Ö3-Jugendstudie: Zuversicht trotz Krisen
Die Ö3-Jugendstudie zeigt eine überwiegend optimistische Generation, die trotz Krisen klare Erwartungen an Politik und Gesellschaft formuliert.

Die Ergebnisse der Ö3-Jugendstudie 2026 zeigen ein differenziertes Bild der 16- bis 25-Jährigen in Österreich: Trotz globaler Krisen blickt die Mehrheit der jungen Menschen zuversichtlich in die eigene Zukunft, sieht jedoch gleichzeitig deutlichen Veränderungsbedarf in Gesellschaft und Politik.
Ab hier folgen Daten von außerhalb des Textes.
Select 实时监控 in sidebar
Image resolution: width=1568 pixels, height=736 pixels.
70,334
Zufrieden, aber mit Sorgen
87 Prozent der Befragten sind mit ihrem Leben zufrieden, 86 Prozent optimistisch, was ihre persönliche Zukunft betrifft. Gleichzeitig stehen finanzielle Sicherheit, leistbarer Wohnraum und gesellschaftliche Stabilität im Zentrum ihrer Sorgen. Nur ein Teil hält klassischen Wohlstand – etwa ein Eigenheim – für realistisch erreichbar.
Klare Werte und digitaler Alltag
Viele junge Menschen orientieren sich weiterhin an klassischen Lebensmodellen: Ein Großteil wünscht sich Ehe und Familie, Treue gilt als wichtiger Wert. Der Alltag ist jedoch stark digital geprägt – insbesondere durch intensive Social-Media-Nutzung, die auch als belastend erlebt wird.
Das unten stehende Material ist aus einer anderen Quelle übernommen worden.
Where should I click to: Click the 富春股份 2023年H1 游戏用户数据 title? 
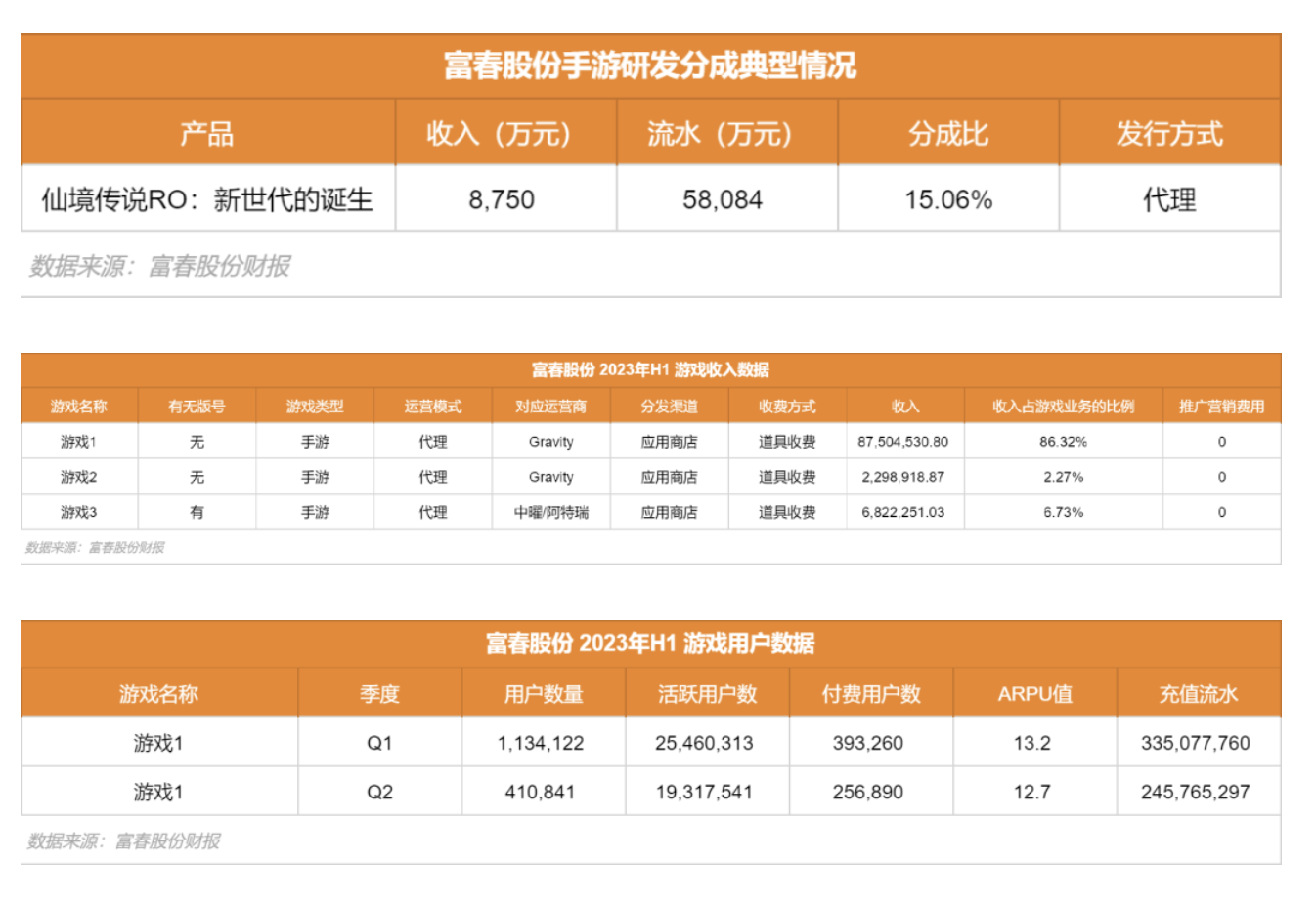650,643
Erwartungen an Schule und Arbeit
Die GenZ fordert ein moderneres Bildungssystem mit mehr Praxisbezug, Alltagswissen und Raum für Diskussion. Beim Beruf steht Sicherheit im Vordergrund: Einkommen, Stabilität und ein respektvolles Arbeitsumfeld sind wichtiger als Selbstverwirklichung.
Politisch interessiert, aber distanziert
In Umwelt- und Energiefragen zeigt sich die Generation offen für erneuerbare Energien, bleibt aber realistisch: Fossile Energieträger werden ihrer Einschätzung nach vorerst weiter notwendig sein. Das Interesse an Politik ist hoch, gleichzeitig fühlen sich viele nicht ausreichend vertreten. Die Mehrheit spricht sich für mehr Zusammenarbeit in Europa aus und steht militärischer Aufrüstung eher kritisch gegenüber.